But the intel was bad. More than 40 civilians died under the bombardment. Diplomatic cables that U.S. Army soldier Chelsea Manning leaked to Wikileaks include discussions between U.S. officials and their Yemeni counterparts about covering up the Pentagon’s involvement.
After the Awlaki attack, on Dec. 12, 2013, American unmanned attackers again missed the mark, blowing apart a convoy of vehicles carrying a wedding party. The strike killed another 13 innocents.
Deadly mistakes and questions over the legality of killing Americans on foreign soil hardly slowed the Pentagon’s campaign in Yemen. Before Awlaki’s demise, Washington had branded the Yemeni Al-Qaeda faction one of the most dangerous terrorist organizations on the planet.
In testimony before the U.S. senate on March 6, 2014, Army general Lloyd Austin, then the Pentagon’s top officer for the Middle East, warned legislators of “a growing AQAP threat.”
“We will persist in our efforts to strengthen our relationship in the face of the very serious threat posed by terrorists groups operating out of ungoverned spaces,” Austin said.
By August 2014, the Pentagon had at least two named military operations in Yemen, according to a list War Is Boring obtained via the Freedom of Information Act. We did not ask for, and did not receive, any descriptions of any of these missions or their objectives.
One of the operations is Copper Dune. The other is a previously unacknowledged effort dubbed Yukon Viking.
In 2014, the Pentagon’s Global Broadcast Service had been “delivering real-time UAV video to combatant commands … leading to elimination of many terrorists/targets,” an annual review of the program explained. “A specific example is … Yemen Yukon Viking operations.”

# Data segment
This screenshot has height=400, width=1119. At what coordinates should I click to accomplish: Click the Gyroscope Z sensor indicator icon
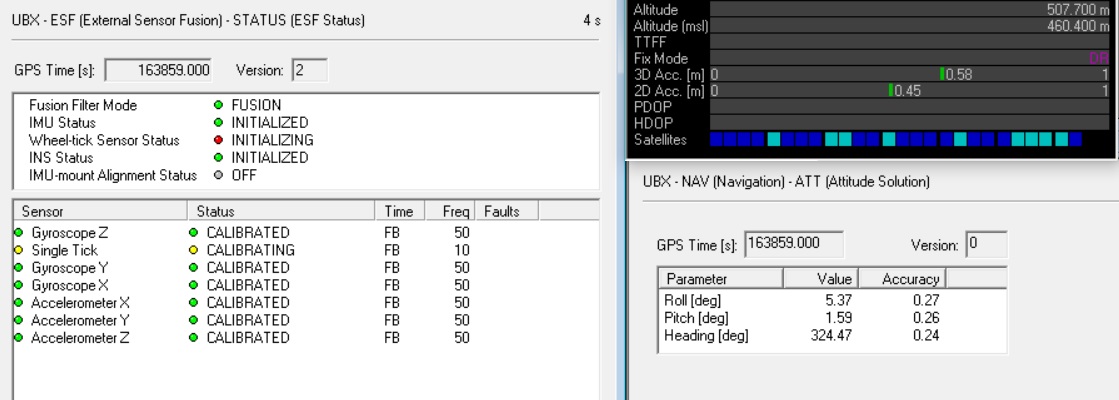point(18,233)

# Things to do
1 > What are the names of the two Pentagon military operations in Yemen listed in the text on Pentagon operations in Yemen?
2 > Write out the passage from the text on Pentagon operations in Yemen that runs from "By August 2014, the" to "or their objectives.", word for word.

# Solutions to the problems
1 > Copper Dune and Yukon Viking.

2 >
By August 2014, the Pentagon had at least two named military operations in Yemen, according to a list War Is Boring obtained via the Freedom of Information Act. We did not ask for, and did not receive, any descriptions of any of these missions or their objectives.